*** Opening of Exercise material ***

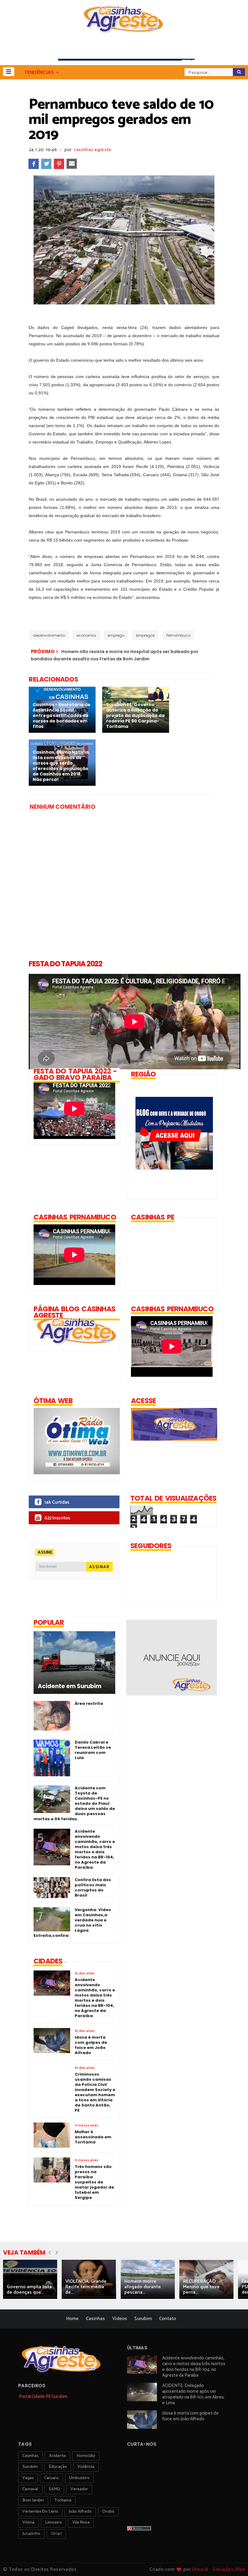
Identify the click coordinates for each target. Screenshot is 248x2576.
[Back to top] (233, 2561)
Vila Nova (81, 2522)
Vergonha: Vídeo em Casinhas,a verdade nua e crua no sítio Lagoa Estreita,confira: (72, 1922)
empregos (145, 635)
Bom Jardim (33, 2500)
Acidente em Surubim (69, 1686)
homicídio (86, 2455)
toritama (62, 2500)
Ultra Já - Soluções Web (218, 2569)
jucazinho (31, 2533)
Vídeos (119, 2319)
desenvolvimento (49, 635)
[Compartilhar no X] (46, 164)
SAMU (54, 2489)
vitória (28, 2522)
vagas (28, 2478)
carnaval (30, 2489)
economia (86, 635)
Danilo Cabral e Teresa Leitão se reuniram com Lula (93, 1750)
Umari (56, 2533)
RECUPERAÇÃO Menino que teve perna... (201, 2286)
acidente (57, 2455)
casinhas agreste (93, 150)
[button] (8, 71)
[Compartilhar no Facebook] (33, 164)
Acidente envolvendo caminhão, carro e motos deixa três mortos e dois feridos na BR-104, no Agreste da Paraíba (95, 1849)
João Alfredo (80, 2511)
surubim (30, 2466)
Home (72, 2319)
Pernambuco (178, 635)
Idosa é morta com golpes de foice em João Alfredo (190, 2416)
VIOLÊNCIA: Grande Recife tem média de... (85, 2286)
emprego (115, 635)
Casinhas (95, 2319)
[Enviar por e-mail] (72, 164)
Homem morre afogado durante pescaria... (142, 2286)
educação (58, 2466)
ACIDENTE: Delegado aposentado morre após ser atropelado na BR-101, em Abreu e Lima (193, 2394)
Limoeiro (53, 2522)
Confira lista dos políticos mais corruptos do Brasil (93, 1887)
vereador (79, 2489)
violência (85, 2466)
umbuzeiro (79, 2478)
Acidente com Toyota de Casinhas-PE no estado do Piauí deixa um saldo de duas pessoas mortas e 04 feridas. (74, 1803)
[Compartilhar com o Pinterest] (59, 164)
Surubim (143, 2319)
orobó (108, 2511)
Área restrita (89, 1703)
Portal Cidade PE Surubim (43, 2396)
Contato (167, 2319)
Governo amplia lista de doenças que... (29, 2289)
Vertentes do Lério (40, 2511)
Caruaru (51, 2478)
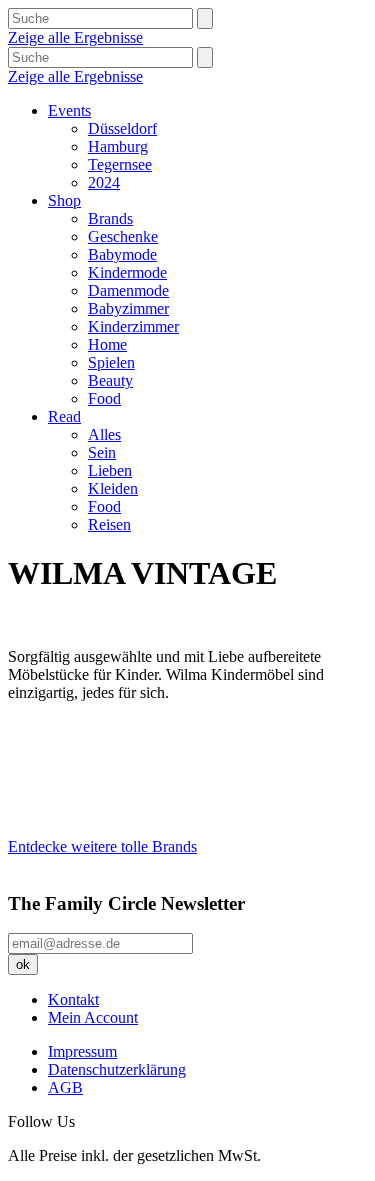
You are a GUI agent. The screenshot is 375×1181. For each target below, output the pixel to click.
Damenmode (128, 290)
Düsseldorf (122, 128)
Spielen (111, 362)
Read (64, 416)
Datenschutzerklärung (117, 1069)
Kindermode (127, 272)
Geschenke (123, 236)
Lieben (110, 470)
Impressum (82, 1051)
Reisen (109, 524)
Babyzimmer (128, 308)
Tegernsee (120, 164)
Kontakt (73, 999)
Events (69, 110)
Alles (104, 434)
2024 (104, 182)
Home (107, 344)
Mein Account (93, 1017)
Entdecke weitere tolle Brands (102, 846)
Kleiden (113, 488)
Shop (64, 200)
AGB (65, 1087)
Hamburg (118, 146)
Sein (102, 452)
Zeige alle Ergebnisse (75, 37)
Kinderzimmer (133, 326)
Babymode (122, 254)
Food (104, 398)
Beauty (110, 380)
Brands (110, 218)
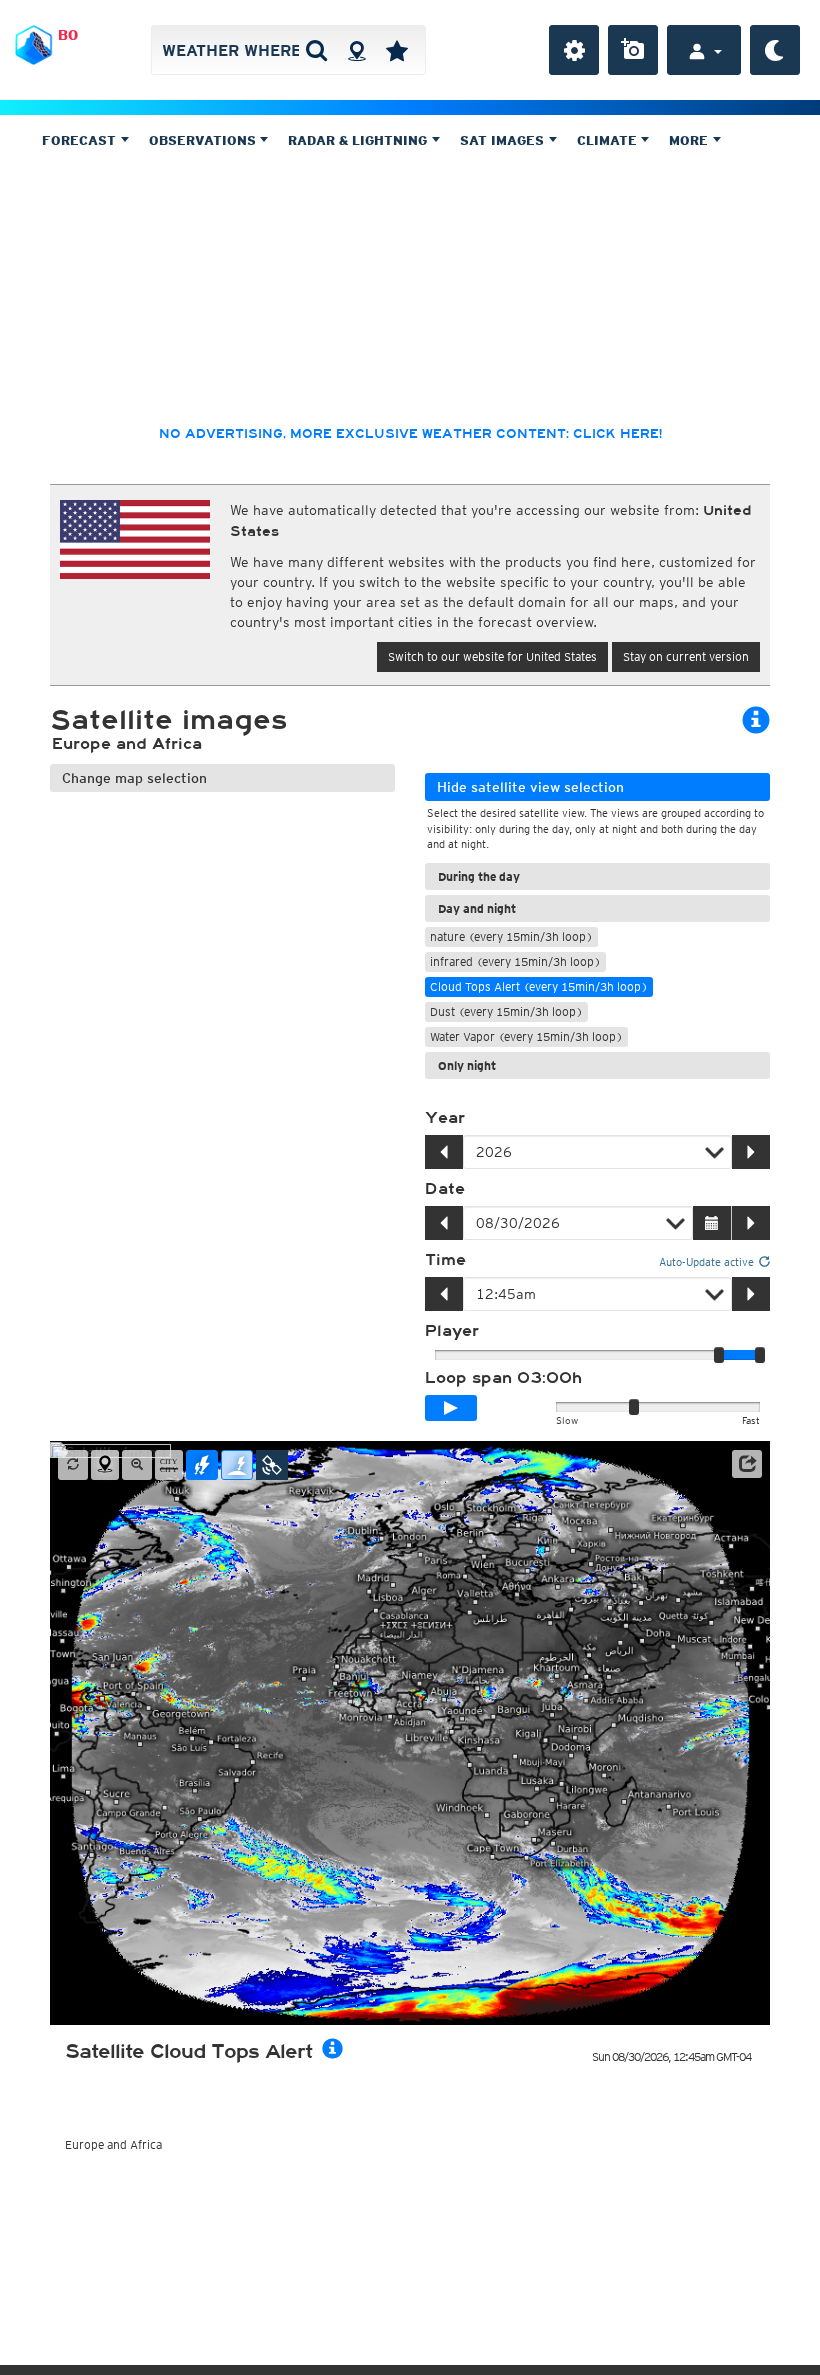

*** Close of Exercise material ***

• What the task requires: What is needed is an exact copy of all the data, with no images in it.

• Output for this task:
Identify the click coordinates for each target. Screenshot is 248x2576.
[Back to top] (233, 2561)
Vila Nova (81, 2522)
Vergonha: Vídeo em Casinhas,a verdade nua e crua no sítio Lagoa Estreita,confira: (72, 1922)
empregos (145, 635)
Bom Jardim (33, 2500)
Acidente em Surubim (69, 1686)
homicídio (86, 2455)
toritama (62, 2500)
Ultra Já - Soluções Web (218, 2569)
jucazinho (31, 2533)
Vídeos (119, 2319)
desenvolvimento (49, 635)
[Compartilhar no X] (46, 164)
SAMU (54, 2489)
vitória (28, 2522)
vagas (28, 2478)
carnaval (30, 2489)
economia (86, 635)
Danilo Cabral e Teresa Leitão se reuniram com Lula (93, 1750)
Umari (56, 2533)
RECUPERAÇÃO Menino que teve perna... (201, 2286)
acidente (57, 2455)
casinhas agreste (93, 150)
[button] (8, 71)
[Compartilhar no Facebook] (33, 164)
Acidente envolvendo caminhão, carro e motos deixa três mortos e dois feridos na BR-104, no Agreste da Paraíba (95, 1849)
João Alfredo (80, 2511)
surubim (30, 2466)
Home (72, 2319)
Pernambuco (178, 635)
Idosa é morta com golpes de foice em João Alfredo (190, 2416)
VIOLÊNCIA: Grande Recife tem média de... (85, 2286)
emprego (115, 635)
Casinhas (95, 2319)
[Enviar por e-mail] (72, 164)
Homem morre afogado durante pescaria... (142, 2286)
educação (58, 2466)
ACIDENTE: Delegado aposentado morre após ser atropelado na BR-101, em Abreu e Lima (193, 2394)
Limoeiro (53, 2522)
Confira lista dos políticos mais corruptos do Brasil (93, 1887)
vereador (79, 2489)
violência (85, 2466)
umbuzeiro (79, 2478)
Acidente com Toyota de Casinhas-PE no estado do Piauí deixa um saldo de duas pessoas mortas e 04 feridas. (74, 1803)
[Compartilhar com o Pinterest] (59, 164)
Surubim (143, 2319)
orobó (108, 2511)
Área restrita (89, 1703)
Portal Cidade PE Surubim (43, 2396)
Contato (167, 2319)
Governo amplia lista de doenças que... (29, 2289)
Vertentes do Lério (40, 2511)
Caruaru (51, 2478)
You are a GUI agent. The screenshot is 375×1181. For each target below, output the pixel to click.
Damenmode (128, 290)
Düsseldorf (122, 128)
Spielen (111, 362)
Read (64, 416)
Datenschutzerklärung (117, 1069)
Kindermode (127, 272)
Geschenke (123, 236)
Lieben (110, 470)
Impressum (82, 1051)
Reisen (109, 524)
Babyzimmer (128, 308)
Tegernsee (120, 164)
Kontakt (73, 999)
Events (69, 110)
Alles (104, 434)
2024 (104, 182)
Home (107, 344)
Mein Account (93, 1017)
Entdecke weitere tolle Brands (102, 846)
Kleiden (113, 488)
Shop (64, 200)
AGB (65, 1087)
Hamburg (118, 146)
Sein (102, 452)
Zeige alle Ergebnisse (75, 37)
Kinderzimmer (133, 326)
Babymode (122, 254)
Food (104, 398)
Beauty (110, 380)
Brands (110, 218)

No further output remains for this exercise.